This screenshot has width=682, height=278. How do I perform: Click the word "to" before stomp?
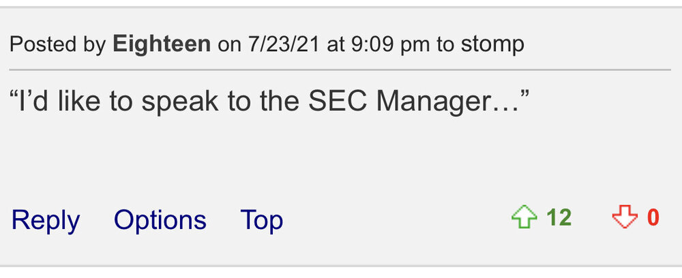pyautogui.click(x=446, y=45)
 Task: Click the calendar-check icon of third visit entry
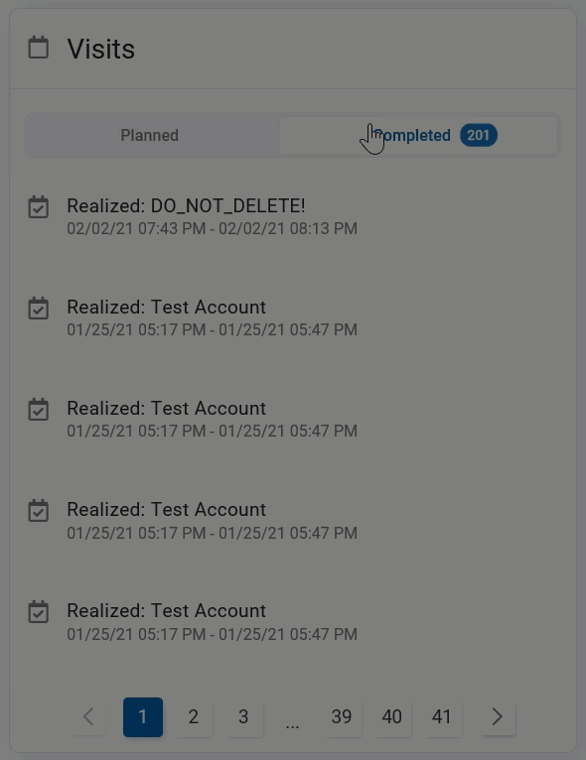(x=39, y=410)
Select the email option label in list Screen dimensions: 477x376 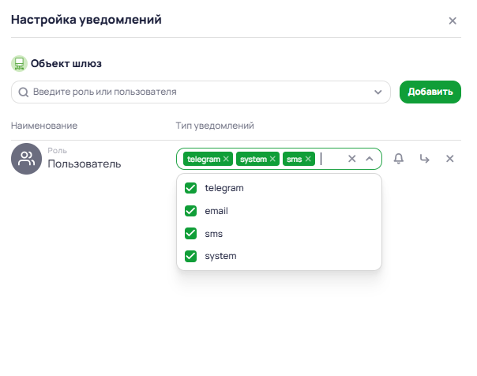point(216,211)
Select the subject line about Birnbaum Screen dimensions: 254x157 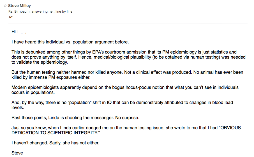(40, 11)
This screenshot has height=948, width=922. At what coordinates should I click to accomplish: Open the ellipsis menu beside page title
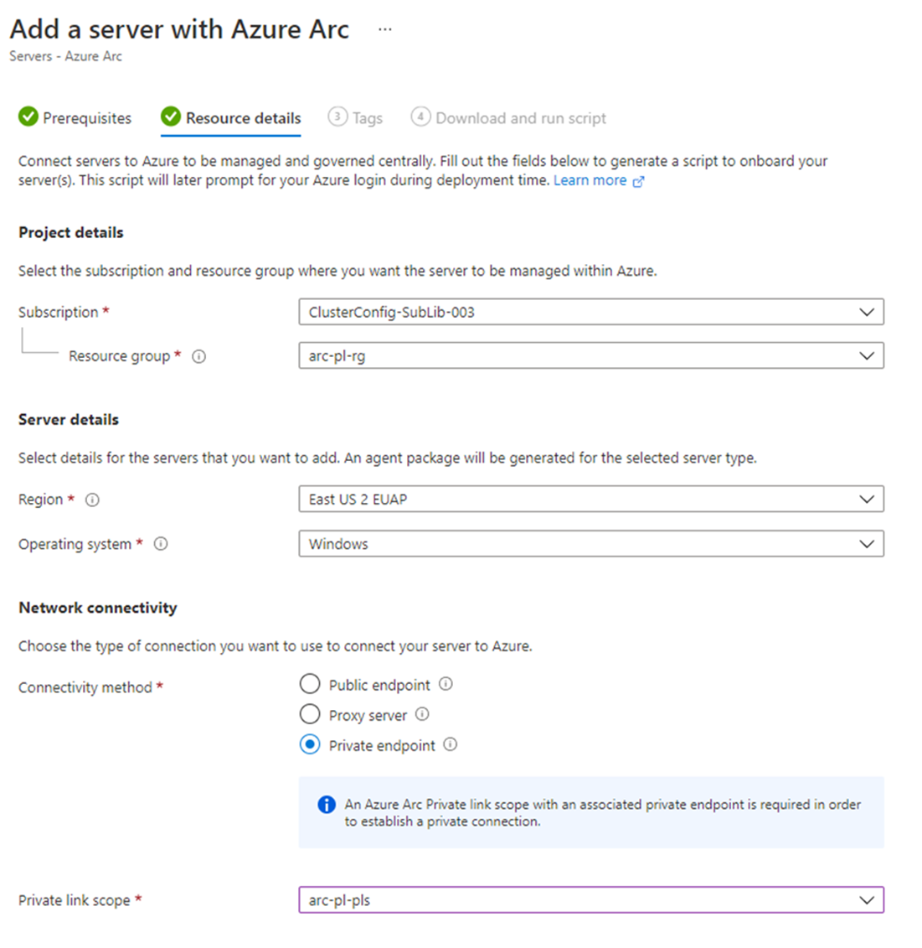(x=384, y=29)
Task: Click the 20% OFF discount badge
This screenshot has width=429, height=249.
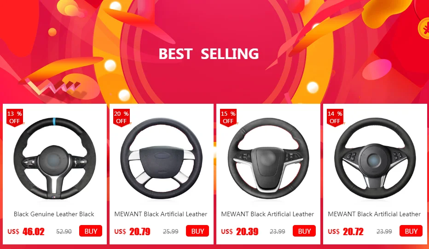Action: 122,118
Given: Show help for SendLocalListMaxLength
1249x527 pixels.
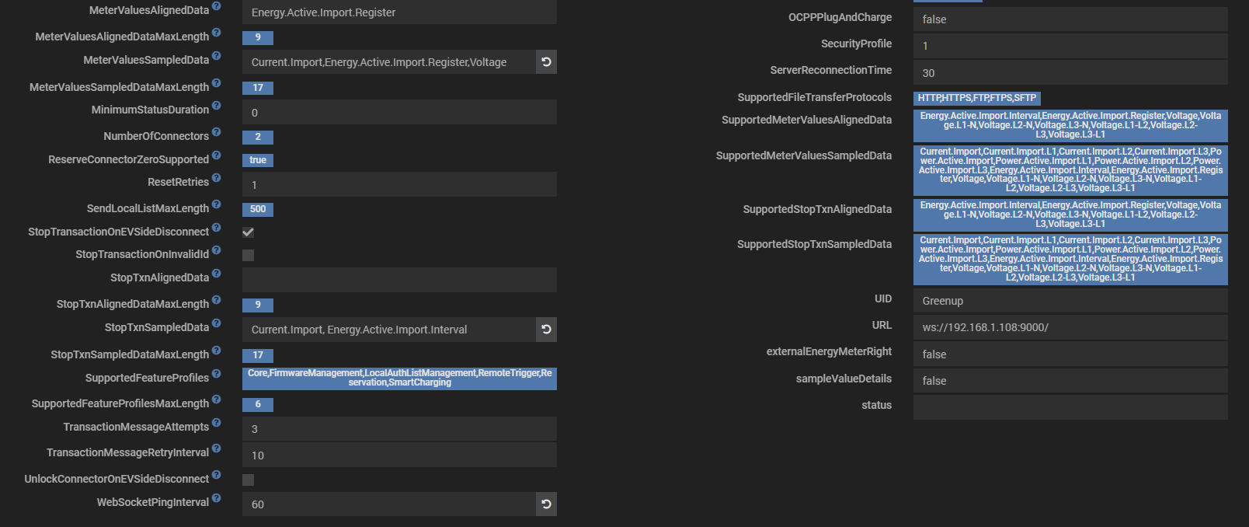Looking at the screenshot, I should tap(217, 205).
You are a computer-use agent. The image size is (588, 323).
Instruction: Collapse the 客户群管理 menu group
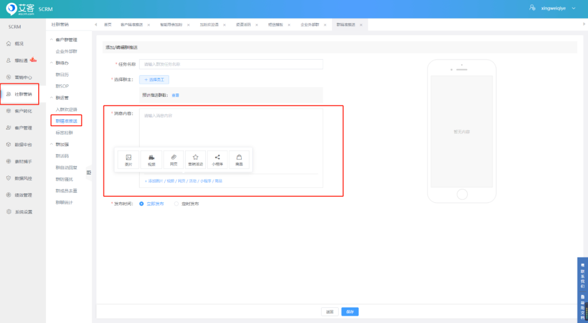tap(52, 40)
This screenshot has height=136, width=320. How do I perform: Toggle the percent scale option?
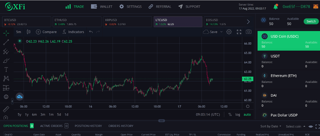[x=230, y=115]
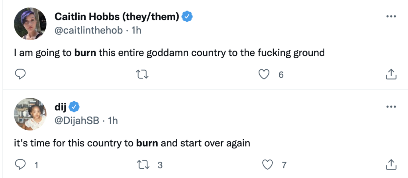
Task: Click the Caitlin Hobbs (they/them) display name
Action: point(117,16)
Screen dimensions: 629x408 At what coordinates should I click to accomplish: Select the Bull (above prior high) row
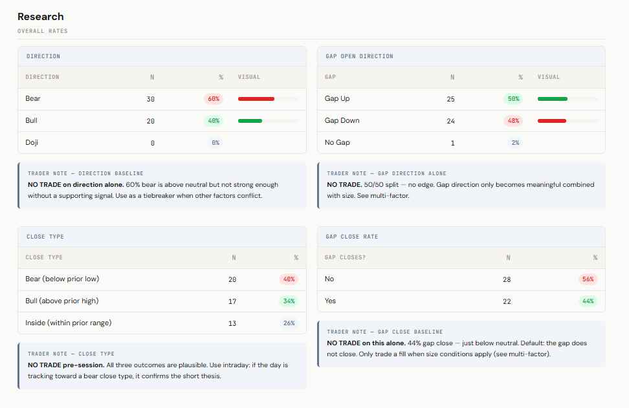(62, 301)
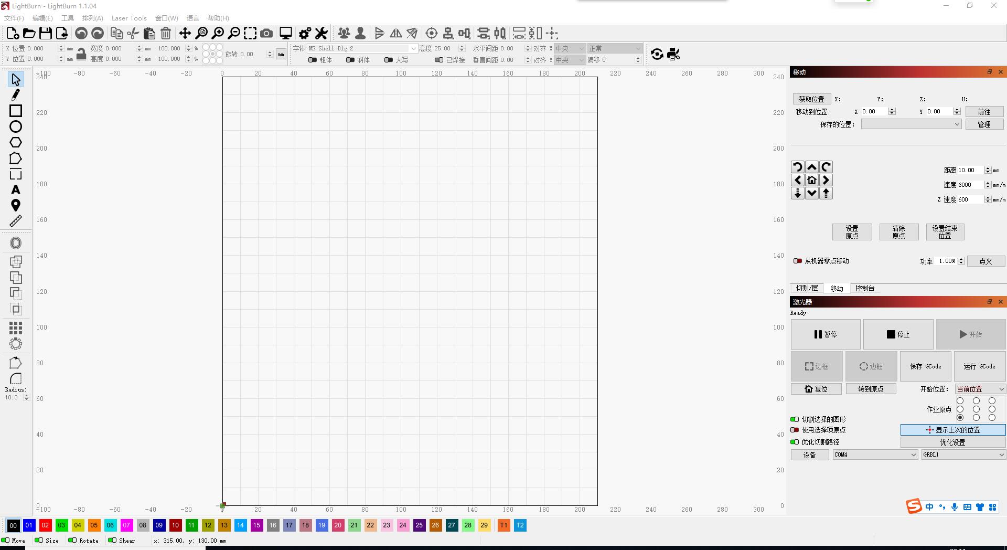Select the Ellipse drawing tool

coord(16,126)
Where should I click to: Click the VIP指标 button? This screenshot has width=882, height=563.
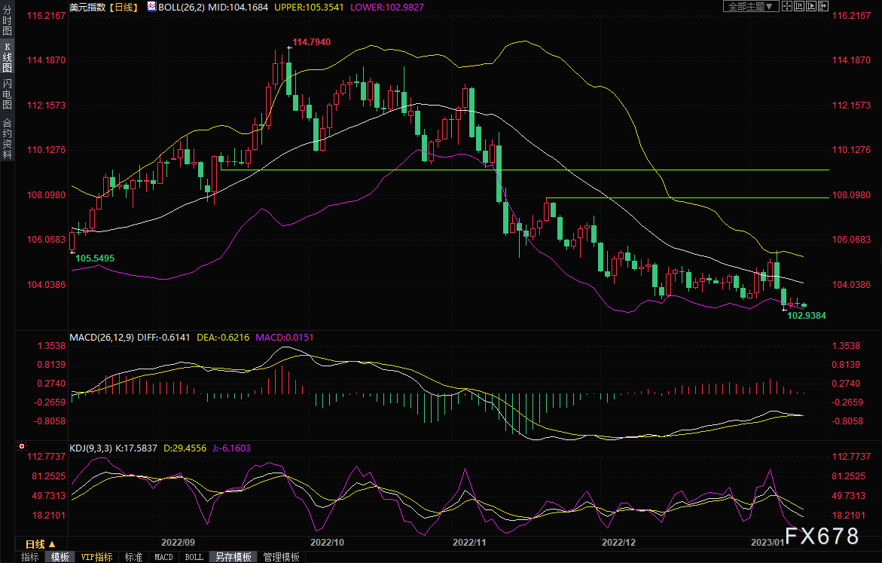(96, 557)
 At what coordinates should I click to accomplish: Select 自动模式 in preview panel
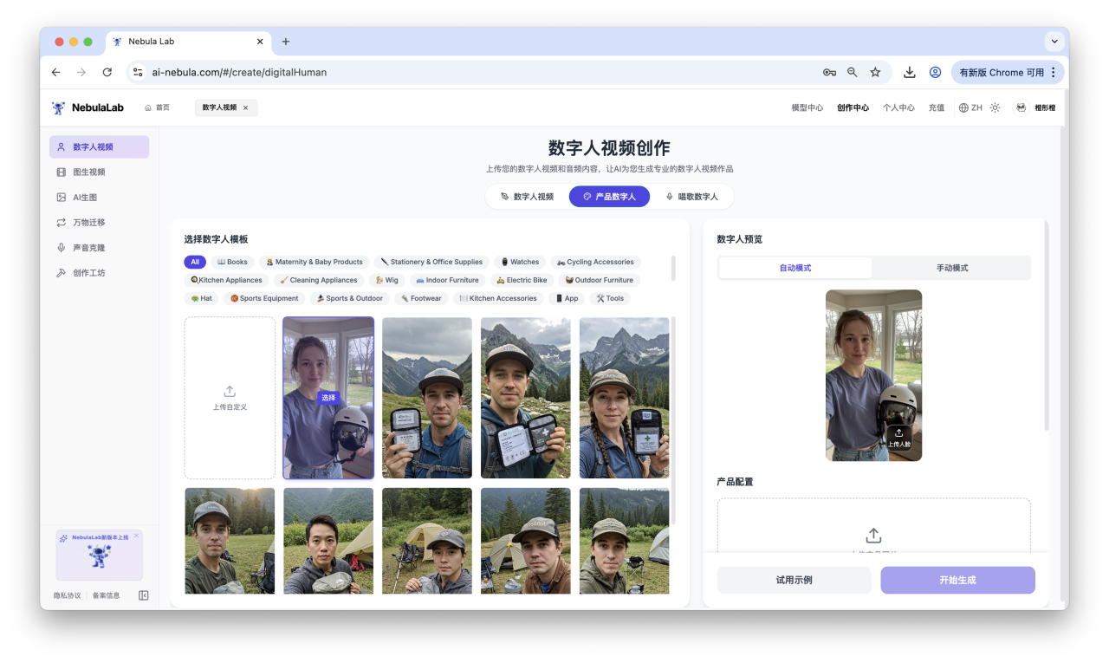[794, 268]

EXERCISE INSTRUCTIONS:
What is needed is an exact copy of the lines from the one with "At what coordinates should I click to accomplish: Select 自动模式" through the end of the data above, both included, minus any pictures.

RESPONSE:
 At what coordinates should I click to accomplish: Select 自动模式 in preview panel
[794, 268]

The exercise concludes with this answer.